| Opinion - Friday, October 28, 2011
Nightlife in downtown Pleasanton
After years of bickering over regulations affecting allowable noise, late-night hours and other issues affecting downtown entertainment and night life in Pleasanton, the City Council has formed a Hospitality Guidelines task force to address key elements in creating a responsible environment for downtown vitality. Businesses in the downtown provide a large percentage of sales and property tax revenue, and are a major force in attracting shoppers, home buyers and business investment to our city. Downtown streets that lack any activity after 8 p.m. or have night life that's too rowdy lack appeal to those within the city and from nearby towns. They soon start going elsewhere.
As a foundation for its work, the new task force will consider the Responsible Hospitality Institute's six key elements to a successful hospitality district. These are public safety, music and entertainment, multi-use sidewalks for events and outdoor restaurants seating, quality of life, transportation and venue safety and security.
Hospitality has become more competitive as cities realize the benefits of supporting safe, inviting public spaces. Surveys show that fewer in suburban cities the size of Pleasanton travel regularly to nearby big city hubs, such as San Francisco, Oakland or the Peninsula, preferring, instead, to stay closer to home.

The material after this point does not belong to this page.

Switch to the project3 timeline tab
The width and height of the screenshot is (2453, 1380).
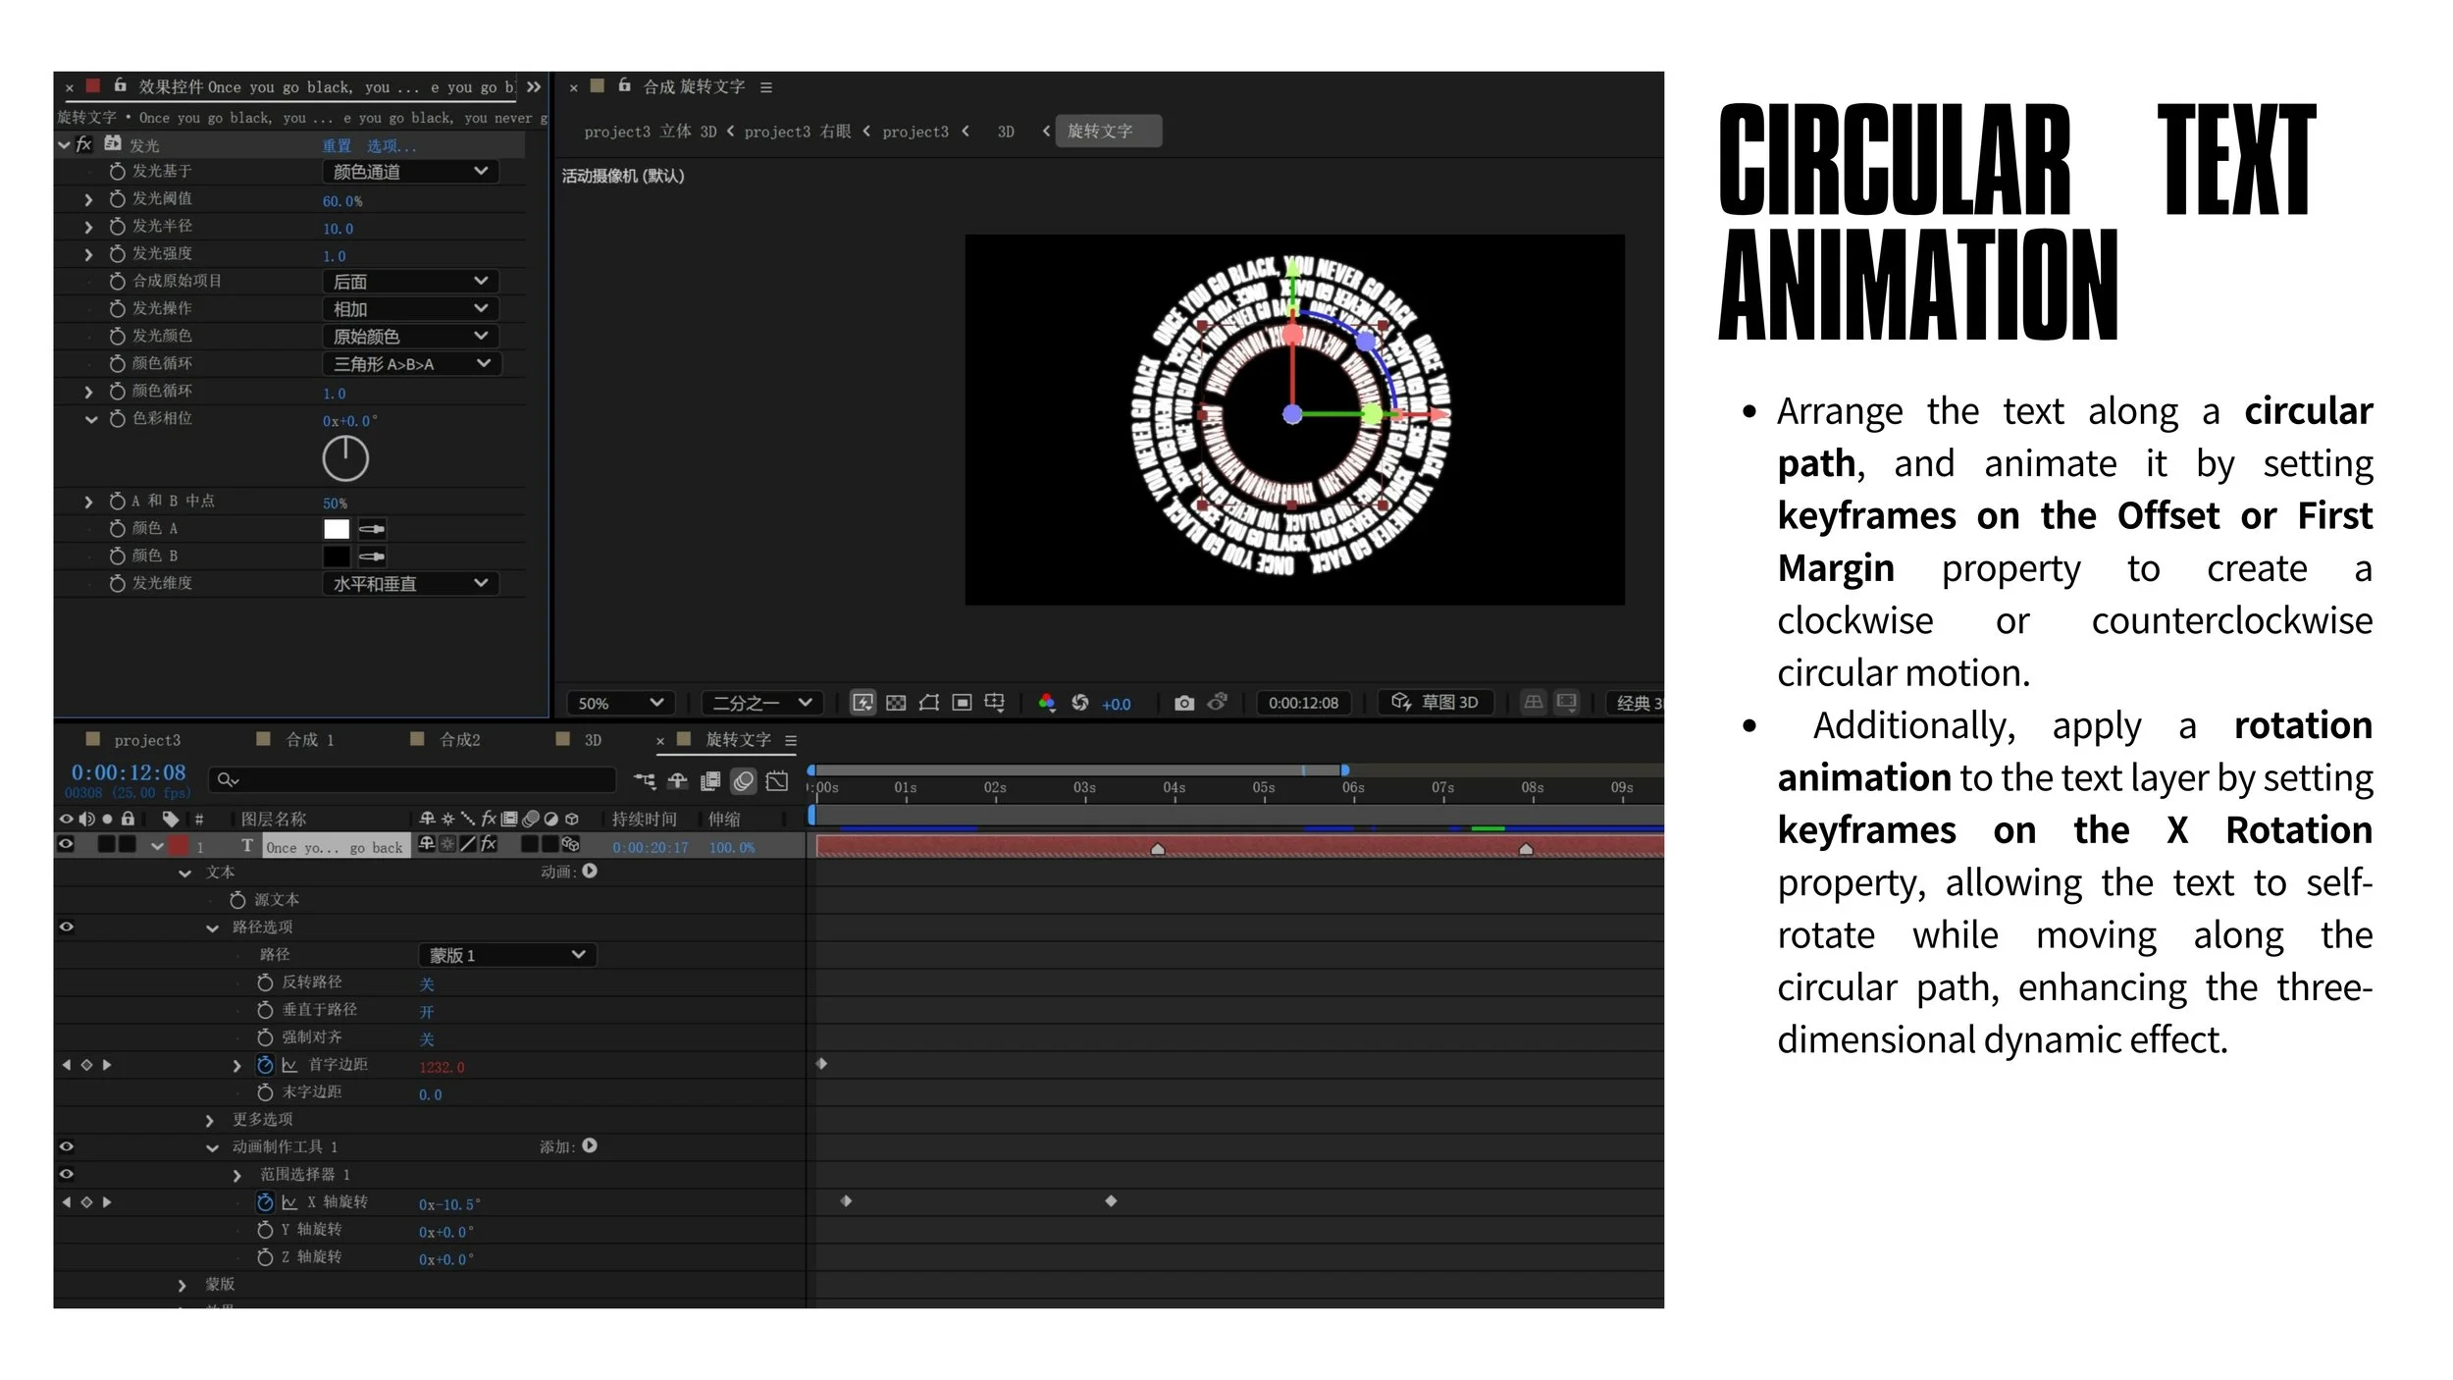(x=146, y=740)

Changes in job patterns with less of the working population confined to traditional 8 a.m. to 5 p.m. jobs, telecommuting opportunities, travel costs and more concern over driving after drinking just a little are steering us to shop, dine and have fun close to home. All of this has an economic benefit both for those who live here and for restaurants, shops and clubs that serve the local population.
Among the priorities of the Hospitality Guidelines task force will be to determine if downtown as a whole or a smaller section or several sections of it should be tagged hospitality districts. If so, what are the rules? Up to now, a restaurant seeking an operating permit in Pleasanton has an easier time if it closes by 10 p.m. If it serves alcoholic beverages and stays open past 10, it's classified as a bar with much tougher restrictions. Some of these businesses have permits allowing them to stay open to 1 or 2 a.m., mainly on weekend nights; others must close earlier. There's little consistency, which the task force hopes to resolve. Noise levels vary, often by the number of complaints filed with police. A restaurant on First Street two years ago closed its doors for lack of late night business after complaints from residents on the other side of First.
Members of the new task force are Councilmen Matt Sullivan and Jerry Thorne, Planning Commissioners Kathy Narum and Jerry Pentin, Pleasanton Downtown Association representatives Michael Hosterman and Melanie Sadek, and those chosen as "at large" members: Christine Bourg, Kathleen Dlugosh, Jon Harvey, Peter MacDonald and Lori Rice. Their next meeting will be at 6:30 p.m. Nov. 17, with meetings following at 6:30 p.m. on the first Thursdays of the month. The meetings are open to the public. This is everyone's chance to chime in on entertainment and night life in Pleasanton's downtown.